Idee per ricaricare i nostri dispositivi in pochissimi secondi

È in studio una nuova nanotecnologia destinata a rivoluzionare il rapporto dell'elettronica di piccole dimensioni con il tempo di durata della batteria

I dispositivi elettronici di consumo stanno diventando sempre più potenti e, anche quelli più piccoli, richiedono una notevole quantità di energia che le attuali batterie non riescono a fornire in modo efficiente, soprattutto dopo un uso prolungato e molti cicli di ricarica. 

Per questo, gli scienziati della University of Central Florida (UCF) hanno sviluppato un supercondensatore molto sottile, flessibile e con un'elevata densità di energia.
La squadra del NanoScience Technology Center della UCF ha trovato un modo per utilizzare i materiali bidimensionali come supercondensatori, risolvendo il problema delle dimensioni. Presumibilmente, un supercondensatore per tenere la stessa quantità di energia delle batterie al litio esistenti deve essere molto più grande, ma gli scienziati hanno sviluppato un approccio di semplice sintesi chimica per poter integrare bene i materiali esistenti con i materiali bidimensionali.

Il materiale bidimensionale utilizzato è chiamato dicalcogenuri dei metalli di transizione (TMD) e non solo è piccolo, ma consente anche un trasferimento di elettroni più veloce – quindi carica e scarica veloce – grazie a un nucleo altamente conduttivo. I supercondensatori sono fatti di milioni di fili di spessore nanometrico con gusci di rivestimento di materiali bidimensionali.

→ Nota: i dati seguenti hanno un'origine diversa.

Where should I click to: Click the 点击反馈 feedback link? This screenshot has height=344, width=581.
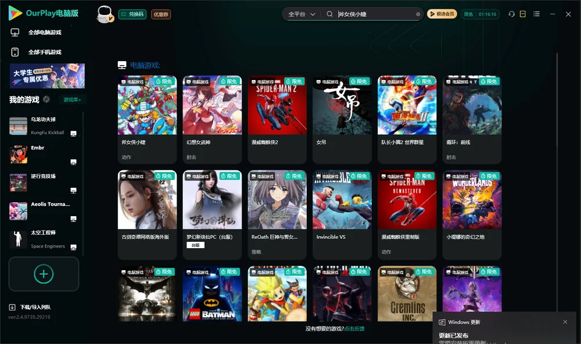354,329
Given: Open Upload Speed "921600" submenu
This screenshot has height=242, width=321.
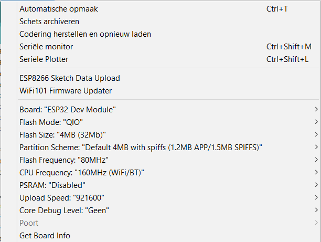Looking at the screenshot, I should pos(62,198).
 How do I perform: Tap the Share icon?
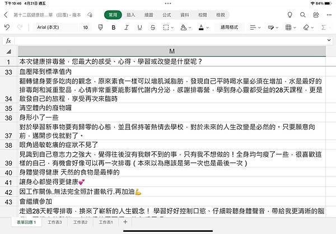pyautogui.click(x=316, y=15)
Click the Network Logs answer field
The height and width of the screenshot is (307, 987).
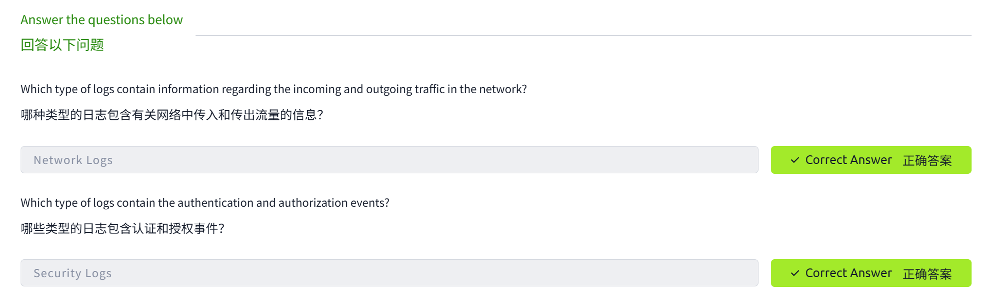point(389,160)
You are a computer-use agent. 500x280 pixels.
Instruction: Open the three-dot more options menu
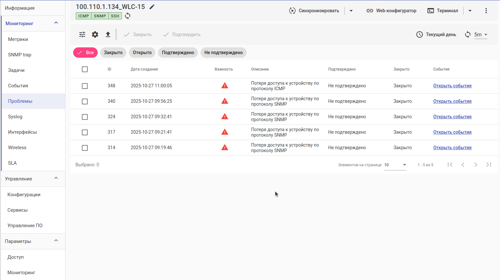click(486, 11)
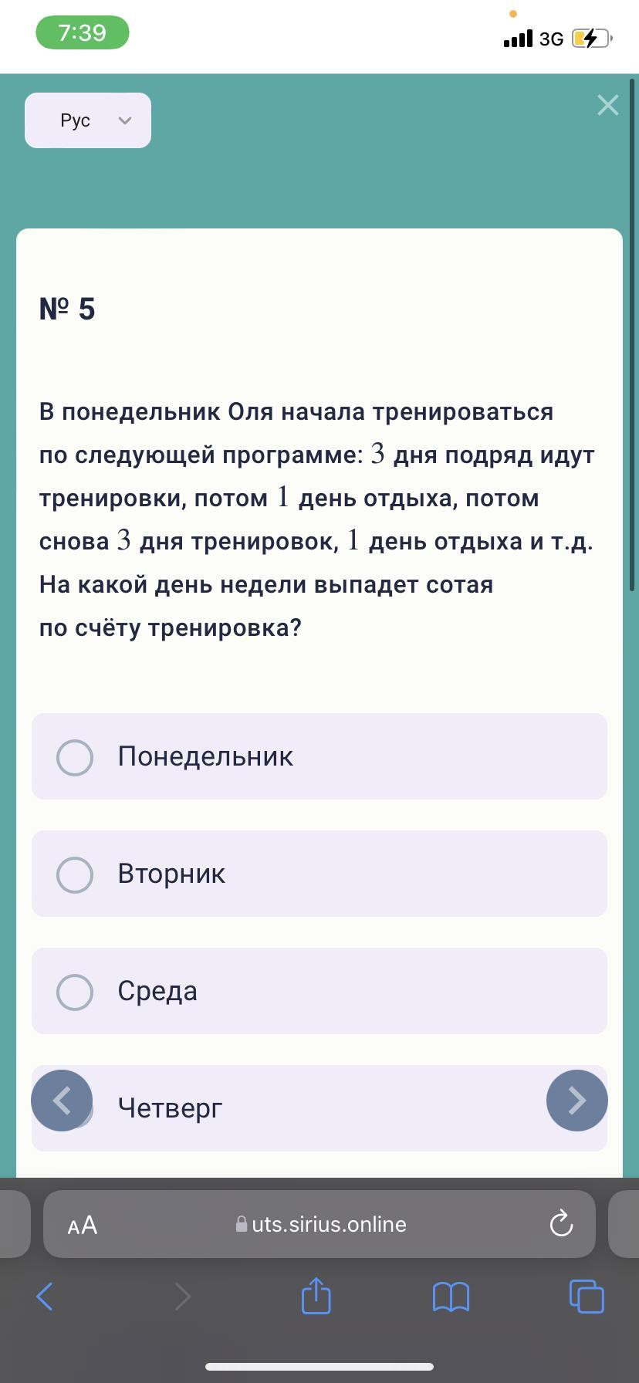Open the Рус language dropdown
Image resolution: width=639 pixels, height=1383 pixels.
click(88, 120)
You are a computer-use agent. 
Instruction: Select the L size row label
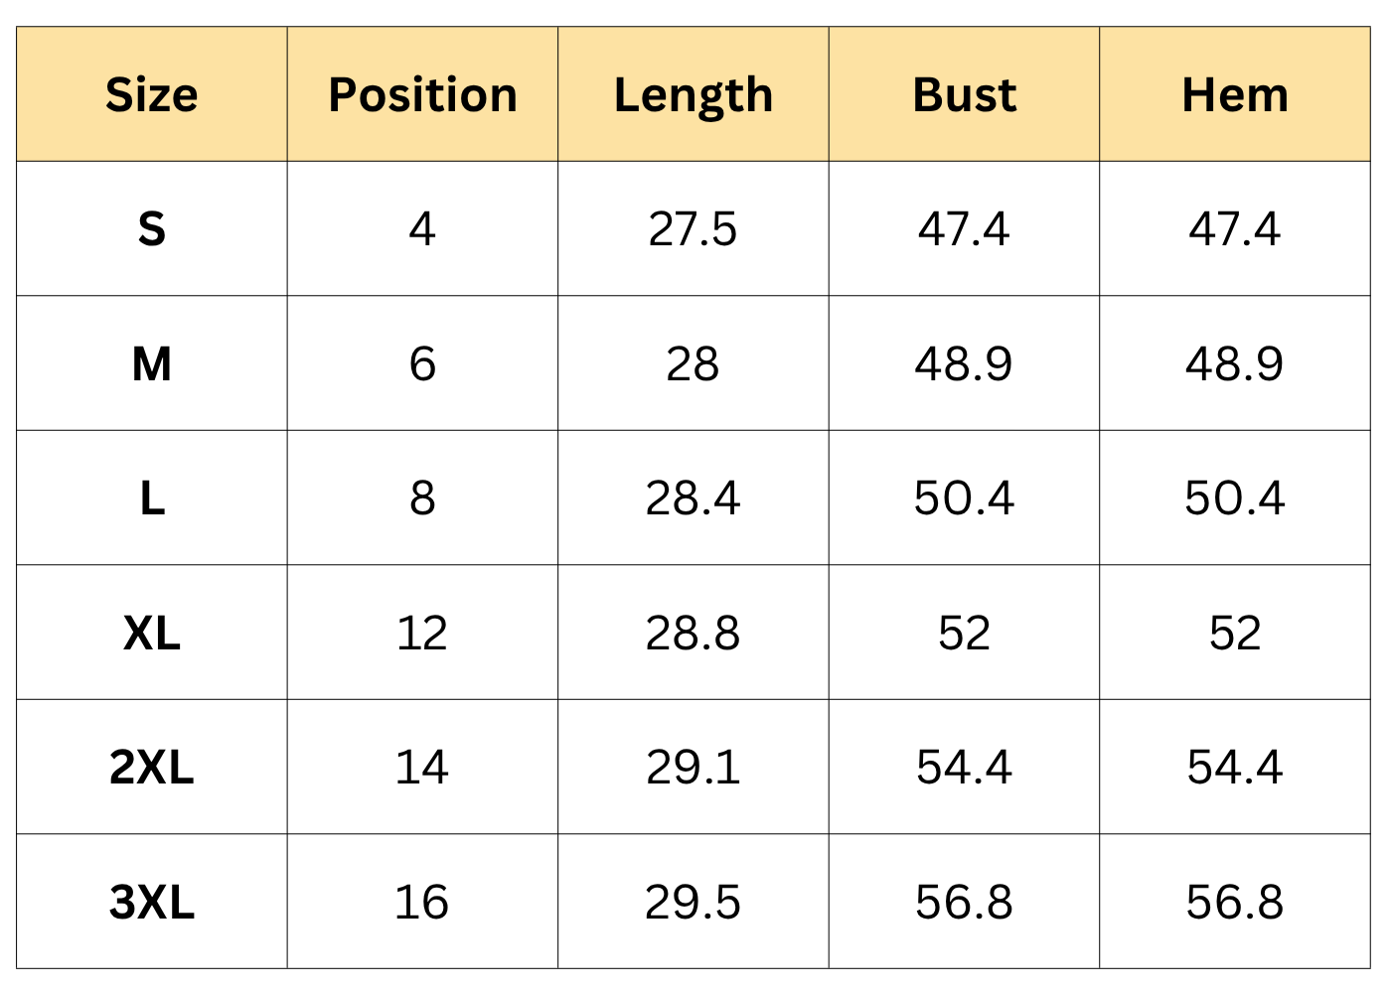coord(152,498)
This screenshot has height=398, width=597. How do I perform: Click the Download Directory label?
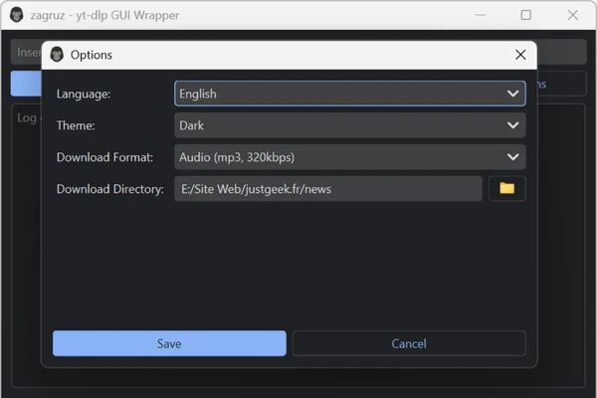point(109,189)
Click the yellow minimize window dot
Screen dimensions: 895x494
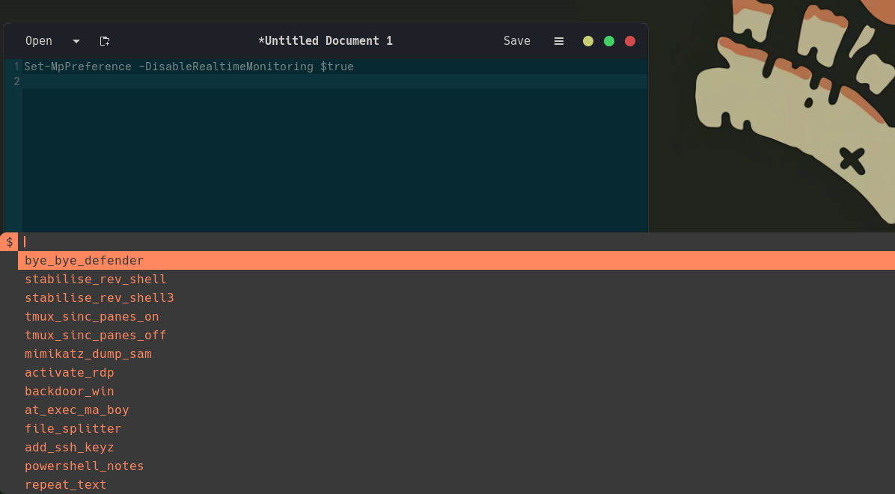[588, 41]
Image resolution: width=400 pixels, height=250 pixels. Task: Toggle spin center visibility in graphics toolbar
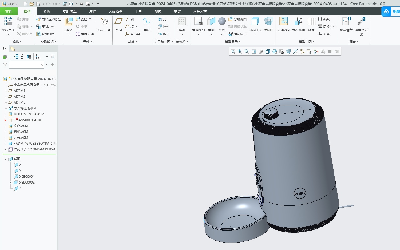click(316, 51)
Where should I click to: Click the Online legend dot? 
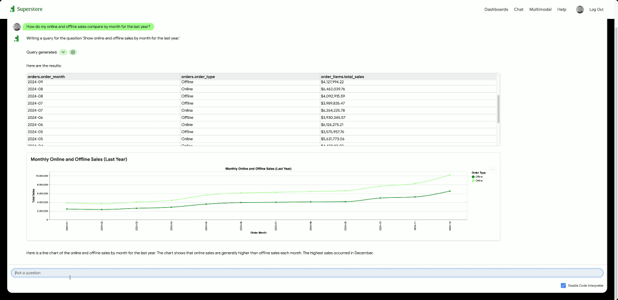(473, 181)
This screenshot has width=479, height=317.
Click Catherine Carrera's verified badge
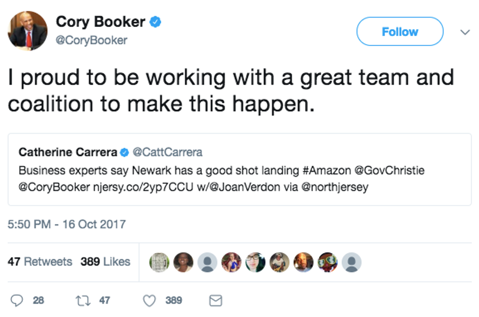125,153
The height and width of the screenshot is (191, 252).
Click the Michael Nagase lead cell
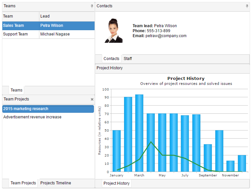click(x=66, y=34)
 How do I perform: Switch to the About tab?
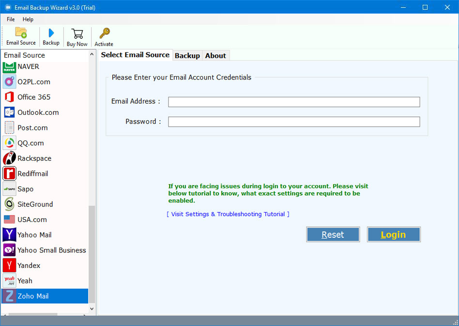click(215, 55)
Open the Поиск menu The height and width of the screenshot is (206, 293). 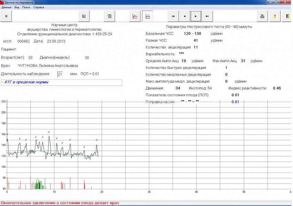[26, 7]
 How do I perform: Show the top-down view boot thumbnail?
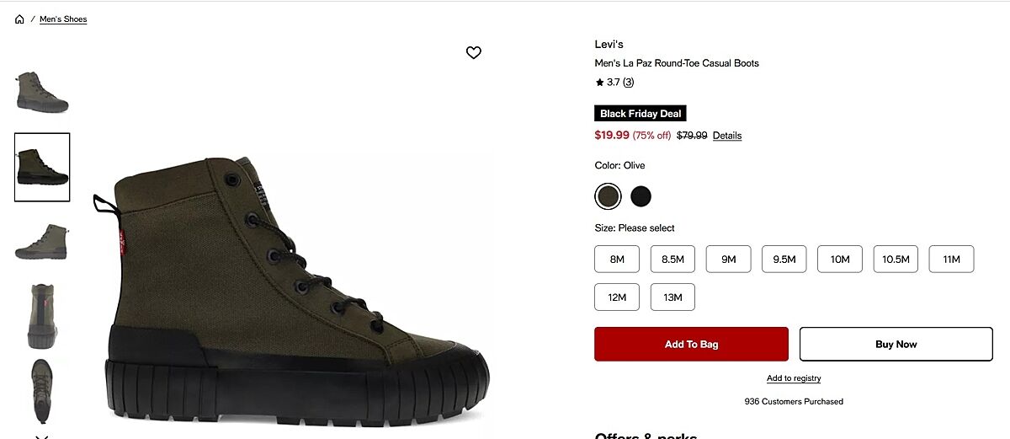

I supercondensatori, inoltre, sono anche più durevoli: essi non degradano rapidamente nel tempo, anche dopo essere stati ricaricati 30.000 volte – al contrario, le batterie agli ioni di litio soffrono nelle prestazioni dopo circa 1.500 cicli di ricarica.

Se a questo studio dovesse davvero seguire la possibilità di sostituire le batterie con questi supercondensatori, si potrebbe ricaricare il cellulare in pochi secondi e non si avrebbe bisogno di metterlo di nuovo in carica per più di una settimana.

La tecnologia non è ancora pronta per l'uso commerciale, ma i ricercatori stanno già lavorando per il brevetto. Una volta che sarà resa disponibile, potrebbe davvero essere il futuro dell'elettronica, dagli smartphone ai veicoli elettronici.

Lo studio è pubblicato sulla rivista ACS Nano.